It was with one single deed that the man who was many things finally figured out what he truly was. So long he had tried to stay away from the title, even daring to call himself God instead of that unholy word that meant inhumanly cruel, violent, or depraved. The darkness had consumed his soul so thoroughly that he hadn't even realised he was doing what he was until the crimson liquid was dripping down his hands and she was suddenly gasping for air, attempting to scream but failing. He'd gotten so angry, so very much out of what he used to be that he had killed one of the only things that ever stayed with him. Oh, he'd blamed her for so much, but then she was there dying in front of him and he had to wonder how he had allowed this to happen. It was never supposed to get this out of control. What did the name Doctor mean anymore? What was his life anymore? Especially if his clarity was gone.

CLARA

That was one name he would never allow himself to forget, not as long as he lived on. The blood that he had caused to spill from her veins would always stain his hands. Why had he even killed her?

Well it was hard to remember exactly what triggered him to grow that angered, but he believed it was them fighting for what seemed like the tenth time in a row. At that point in time he had taken everything from her. The Maitlands were dead, her father was dead. He wanted her to want him and him alone, but yet he had ended up throwing all of that away. His obsession with her had gone too far and had caused her to perish in the end. She told him no and then everything went hazy and then there was the blood, all of that blood. What had he even used? Perhaps a blade, he had no idea how he'd even gotten hold of one- No he did, they were in the dining room and he'd used it then. Didn't the TARDIS know better than to let him around sharp objects? Not only had he stabbed her, but there was also the fact of choking her and then dropping her to the floor. She had been crying- he was remembering it very vividly now sitting on a chair in the TARDIS library attempting to think through the situation- and her autumn brown hair was sticking to the saltwater upon her face. He had gone to the floor with her and took hold of her tense hand, saying he was sorry over and over. Even then it wasn't enough, he told her he loved her before she went, and he supposed it was better that way. She didn't need to know the truth; that he had no room in his hearts to ever love, they were too dark and this was the ending result.

Truly, it was a bad idea to think of it again. The chair he sat in suddenly felt as though it were sinking and his breath was becoming short, as if he might cry. The Doctor didn't cry anymore, he'd only cried once since she left and now it had been at least a week since that point. He felt numb and cold and there was nothing that could warm him. In fact, he'd tried many things. Violence towards women that looked nothing like her- whores who begged for sex. Killing, oh he'd done plenty of it and yet there was nothing that could fix him everything he did only made him feel more numb. Part of him enjoyed the numbness while the other part wanted it gone, but for now he could only accept this as his new lifestyle. That title, he had to finally accept it as well. Because what was Doctor anymore whenever he was something very different?

The ᴅᴏᴄᴛᴏʀ had turned into a вєαѕт.

He was only now realising it along with the fact that there were so many promises he had broken. A real holiday for Clara was one of those things. For once he was going to take her on a proper one, without monsters or anything like that, but it never happened. He'd promised to take her to New Earth some time, that didn't happen either- oh maybe even Space Florida if they felt up to it. So many days cut short, so many days yet to live that she never would. It was all his fault and the saddest, most cruel part was that he didn't care. Not one bit. He was upset she was gone, but he didn't regret the broken vows made to her. What he regretted was the fact that he didn't get to keep playing whatever game he had made with her. It sickened him to know this, but no matter how hard he attempted he couldn't force himself to care that he was a monster, because he liked it. He liked feeling power and being this behemoth. If she was here now, maybe things would be different, but slowly his wounds were closing and that meant moving on. He always moved on, the Doctor could move on from Clara Oswald.

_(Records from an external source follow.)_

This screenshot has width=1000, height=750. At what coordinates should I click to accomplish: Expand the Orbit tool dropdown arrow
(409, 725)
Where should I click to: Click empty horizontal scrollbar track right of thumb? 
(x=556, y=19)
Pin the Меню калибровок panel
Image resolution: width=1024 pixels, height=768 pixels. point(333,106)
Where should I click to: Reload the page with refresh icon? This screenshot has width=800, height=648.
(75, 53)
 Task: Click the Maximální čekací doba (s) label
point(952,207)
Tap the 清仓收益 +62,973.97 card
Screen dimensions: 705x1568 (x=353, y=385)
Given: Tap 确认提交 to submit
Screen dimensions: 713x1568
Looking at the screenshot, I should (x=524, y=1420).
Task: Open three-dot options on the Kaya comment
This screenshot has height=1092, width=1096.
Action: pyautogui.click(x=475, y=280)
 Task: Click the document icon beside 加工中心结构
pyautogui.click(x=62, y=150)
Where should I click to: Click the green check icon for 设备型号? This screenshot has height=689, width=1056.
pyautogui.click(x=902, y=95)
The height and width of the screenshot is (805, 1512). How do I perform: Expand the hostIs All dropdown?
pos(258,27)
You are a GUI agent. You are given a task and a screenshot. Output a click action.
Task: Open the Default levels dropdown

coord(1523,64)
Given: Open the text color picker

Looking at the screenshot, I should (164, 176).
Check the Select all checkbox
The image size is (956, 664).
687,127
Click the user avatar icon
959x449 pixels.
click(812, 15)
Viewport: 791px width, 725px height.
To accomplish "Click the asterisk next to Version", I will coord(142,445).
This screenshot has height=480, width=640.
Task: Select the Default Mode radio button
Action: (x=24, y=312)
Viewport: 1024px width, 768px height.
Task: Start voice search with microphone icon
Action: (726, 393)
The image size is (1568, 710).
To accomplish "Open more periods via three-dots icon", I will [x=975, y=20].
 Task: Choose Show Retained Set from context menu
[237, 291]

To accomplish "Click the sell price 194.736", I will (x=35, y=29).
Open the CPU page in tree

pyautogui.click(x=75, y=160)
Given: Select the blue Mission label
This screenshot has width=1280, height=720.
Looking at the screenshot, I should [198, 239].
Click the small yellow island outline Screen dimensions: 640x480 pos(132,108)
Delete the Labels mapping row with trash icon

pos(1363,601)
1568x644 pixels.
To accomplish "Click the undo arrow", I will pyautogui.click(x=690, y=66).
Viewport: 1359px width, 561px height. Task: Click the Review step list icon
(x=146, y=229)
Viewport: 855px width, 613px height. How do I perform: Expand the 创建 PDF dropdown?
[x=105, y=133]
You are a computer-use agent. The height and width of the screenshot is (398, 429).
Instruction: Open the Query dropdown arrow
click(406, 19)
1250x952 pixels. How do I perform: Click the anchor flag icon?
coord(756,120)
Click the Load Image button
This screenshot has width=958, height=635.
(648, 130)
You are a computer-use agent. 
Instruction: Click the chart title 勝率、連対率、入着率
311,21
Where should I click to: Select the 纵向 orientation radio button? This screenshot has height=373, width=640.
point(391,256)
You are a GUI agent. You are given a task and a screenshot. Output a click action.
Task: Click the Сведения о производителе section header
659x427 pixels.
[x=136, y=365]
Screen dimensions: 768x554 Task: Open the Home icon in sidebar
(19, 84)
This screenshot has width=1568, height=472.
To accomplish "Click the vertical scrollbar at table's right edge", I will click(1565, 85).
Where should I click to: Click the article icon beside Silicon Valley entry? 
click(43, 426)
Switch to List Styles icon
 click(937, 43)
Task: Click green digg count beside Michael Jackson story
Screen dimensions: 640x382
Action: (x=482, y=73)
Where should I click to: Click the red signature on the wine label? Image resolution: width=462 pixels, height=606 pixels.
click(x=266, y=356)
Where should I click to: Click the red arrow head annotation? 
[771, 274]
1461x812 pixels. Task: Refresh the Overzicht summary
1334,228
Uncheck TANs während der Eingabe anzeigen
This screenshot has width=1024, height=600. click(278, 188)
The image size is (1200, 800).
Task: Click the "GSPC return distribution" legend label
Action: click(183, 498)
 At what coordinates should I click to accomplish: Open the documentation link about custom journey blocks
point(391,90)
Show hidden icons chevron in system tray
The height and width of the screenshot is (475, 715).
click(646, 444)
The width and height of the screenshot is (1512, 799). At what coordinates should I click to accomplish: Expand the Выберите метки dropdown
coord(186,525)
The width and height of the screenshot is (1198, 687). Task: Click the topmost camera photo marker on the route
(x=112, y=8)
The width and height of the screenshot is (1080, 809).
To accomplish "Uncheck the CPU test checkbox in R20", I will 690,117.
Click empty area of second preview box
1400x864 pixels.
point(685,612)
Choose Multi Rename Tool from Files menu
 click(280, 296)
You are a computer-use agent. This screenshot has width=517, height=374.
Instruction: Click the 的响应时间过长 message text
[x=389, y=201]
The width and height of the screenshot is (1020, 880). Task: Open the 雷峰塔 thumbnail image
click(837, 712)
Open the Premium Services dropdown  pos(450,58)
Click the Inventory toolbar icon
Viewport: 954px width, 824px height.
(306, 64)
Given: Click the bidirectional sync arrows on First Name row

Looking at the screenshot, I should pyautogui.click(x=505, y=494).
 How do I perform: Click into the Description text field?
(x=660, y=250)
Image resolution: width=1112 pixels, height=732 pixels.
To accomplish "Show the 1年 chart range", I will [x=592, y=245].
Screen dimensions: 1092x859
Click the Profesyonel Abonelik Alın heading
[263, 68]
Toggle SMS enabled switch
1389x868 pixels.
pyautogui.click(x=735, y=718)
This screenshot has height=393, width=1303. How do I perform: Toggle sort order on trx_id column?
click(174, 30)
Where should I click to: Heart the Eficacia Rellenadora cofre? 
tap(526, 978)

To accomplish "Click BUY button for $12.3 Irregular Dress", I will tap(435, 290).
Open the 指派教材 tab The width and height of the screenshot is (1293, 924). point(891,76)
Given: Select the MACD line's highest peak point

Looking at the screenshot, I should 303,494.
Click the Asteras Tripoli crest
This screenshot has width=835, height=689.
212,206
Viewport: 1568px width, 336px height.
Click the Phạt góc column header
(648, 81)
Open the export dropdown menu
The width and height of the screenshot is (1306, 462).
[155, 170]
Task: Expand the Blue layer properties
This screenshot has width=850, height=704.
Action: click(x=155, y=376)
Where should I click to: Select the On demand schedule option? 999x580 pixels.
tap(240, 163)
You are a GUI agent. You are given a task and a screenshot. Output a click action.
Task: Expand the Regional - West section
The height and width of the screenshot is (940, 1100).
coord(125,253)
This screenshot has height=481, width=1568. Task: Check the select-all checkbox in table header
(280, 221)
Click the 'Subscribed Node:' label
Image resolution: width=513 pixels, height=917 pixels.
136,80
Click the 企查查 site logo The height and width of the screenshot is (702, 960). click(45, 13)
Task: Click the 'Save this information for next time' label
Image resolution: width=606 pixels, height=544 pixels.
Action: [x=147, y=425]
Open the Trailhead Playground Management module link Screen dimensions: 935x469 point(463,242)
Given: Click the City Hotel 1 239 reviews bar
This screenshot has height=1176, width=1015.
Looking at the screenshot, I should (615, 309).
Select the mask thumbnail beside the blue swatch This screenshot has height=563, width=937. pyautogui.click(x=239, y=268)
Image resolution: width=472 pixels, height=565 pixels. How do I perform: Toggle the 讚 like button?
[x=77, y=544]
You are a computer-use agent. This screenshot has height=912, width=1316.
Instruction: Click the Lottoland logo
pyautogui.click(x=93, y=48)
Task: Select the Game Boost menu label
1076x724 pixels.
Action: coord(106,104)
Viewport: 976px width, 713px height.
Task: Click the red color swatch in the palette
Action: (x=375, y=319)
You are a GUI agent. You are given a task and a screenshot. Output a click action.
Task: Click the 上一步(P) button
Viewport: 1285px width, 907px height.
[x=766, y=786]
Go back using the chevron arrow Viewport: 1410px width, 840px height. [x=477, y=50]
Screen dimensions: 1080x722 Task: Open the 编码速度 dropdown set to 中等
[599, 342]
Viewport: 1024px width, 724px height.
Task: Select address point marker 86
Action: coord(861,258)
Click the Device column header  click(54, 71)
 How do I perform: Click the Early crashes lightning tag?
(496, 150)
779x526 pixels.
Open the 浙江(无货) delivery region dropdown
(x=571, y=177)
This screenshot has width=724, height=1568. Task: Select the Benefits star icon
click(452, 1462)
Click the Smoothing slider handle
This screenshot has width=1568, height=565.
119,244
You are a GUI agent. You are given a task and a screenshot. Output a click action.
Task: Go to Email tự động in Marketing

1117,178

That was until he thought he saw here, just over there by that bookshelf that was filled with vials of Gallifreyan words. For a moment he was still and was sure he was playing mind tricks with himself. His palms were suddenly boring into his eyes and he was then standing up from his chair. Clara was gone, he'd seen her die, and there was no use in going back to find an echo, he had to move on. The Doctor began to walk from the room, his foots loud on the carpeted floors of the library as he was not quite balanced and was making sure he didn't fall. He got to the hall, then caught a flash of what he believed to be a red dressed figure and then it was gone. Obviously just a trick of the light-

Or you're going insane.

At that thought he was walking quickly and attempting to leave the hallway, find somewhere quiet to go. He picked the first door on his left, completely forgetting that it was the kitchen that was situated here along with the dining room. Everything was beginning to pulse psychotically and as it did his head began to pound. He'd gotten this before, but never as bad and it was like he was seeing everything again. Her body. Her screams for help. her sobs for not wanting to go. her last words. No, he didn't want to see it again.

His knees hit the floor and he was in a small heap. His head was pressed against the cool flooring and his arms were clutching at his sides, hugging himself. It was scary- to know you were going insane and being consumed by a woman you barely knew but had kept captive for years and tried to force her into what she would never really want.